So it’s been a while -
I’ve thought long and hard about to write, and i’ve written many little journals over the course of the last 9 months containing every topic from utter and total despair, to grace as seen through my eyes.
Drowning, thats what the last two years have felt like, getting my head above water just to see the next wave in the distance and bracing for another challenge, never sure if Id come back up and take another breathe, and then theres a bad side….
I’ve never felt so alone, so lonely and so deserted and lost as I did on my drive back to Lethbridge Alberta Canada from the Dirty South. I’m pretty sure it was a 50/50 coin toss whether i’d make it back home breathing. Sometimes I wish i didn’t.
But here’s the cool thing, i’m still breathing…
I’ve decided to do what i do best, i’m gonna plow…
In November on a starless night, when i was at a low and ready to go do something regrettable, I heard a song from an artist that I’d never heard of before, that i would never normally pay attention to. She fit all the categories of artist that I avoid like the plague, Singer-Songwriter/Asian/CCM… But that evening I heard a song called I Am Not.. A song about not being in control, about not having the answers. I pulled over and started to bang my head on my VW in tears, how could i be so stupid. I contacted this artist to tell her how much her song meant to me.

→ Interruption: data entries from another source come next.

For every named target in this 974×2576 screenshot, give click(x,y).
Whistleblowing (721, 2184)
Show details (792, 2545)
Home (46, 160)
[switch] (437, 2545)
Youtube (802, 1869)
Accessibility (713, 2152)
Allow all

And somehow a few months later I found myself back in Toronto, a city that I had abandoned half a decade ago. A city so foreign to me, but hauntingly familiar. As we landed at Pearson international i found myself praying that the plane would turn it self around, I wasn’t ready, I wasn’t equipped. For the first time in my adult life i DIDNT want to go into the studio. As anxiety began to overtake my body I prayed, and asked for my squinty eyes to be open just tiniest bit so I could see the grace that had been given to me, to give me courage rooted in truth and not reckless ambition. So it was in Toronto that I cut six songs with said artist, and the grace and blessings that have flowed from this project have been undeniable.
All this to say, I think i’ve learned from one of my many mistakes.
I put the infinite one in a box, i defined for the Almighty what my blessings and what my gifts NEEDED to look like, I would ONLY accept and accept a GIFT from him if it said GMA or Juno on it. I had neglected all the things he was doing to my soul and just became frustrated. All those years I spent fighting those tidal waves finally took their toll and I decided to submit, not out of humility but out of desperation. Trying to pick up the pieces after every fight with my folks, every relationship failure, every job bump drove me to be a depressed manic lying manipulative ass-face.
So here we are no more boxes, partially cause i’m too scared to fall flat on my face again, but also because secretly i am scared that God’s purse of blessings isn’t bottomless and I know that I don’t want to abuse the grace i’ve been afforded. I’ve been washed over with grace in a way I would have never guessed. One of them being music…
I can genuinely say I love my craft and art again. I am 16 once again sitting in my basement with pirated SONAR / karaoke mic (i stole from my parents) / pirated version of Sonar trying to figure out how the heck I can make music. I listen to music outside of my job and have stopped analyzing the pocket and the 1s and 2s and just head bang like an insane person. Ive been writing music once again that I’m insanely proud of, not because itll ever be on the radio but because music got me through my teens… and thats something beautiful.
So i’ll leave with this, to those that have called and checked in on me weekly, monthly … thank you, your love has made all the difference between.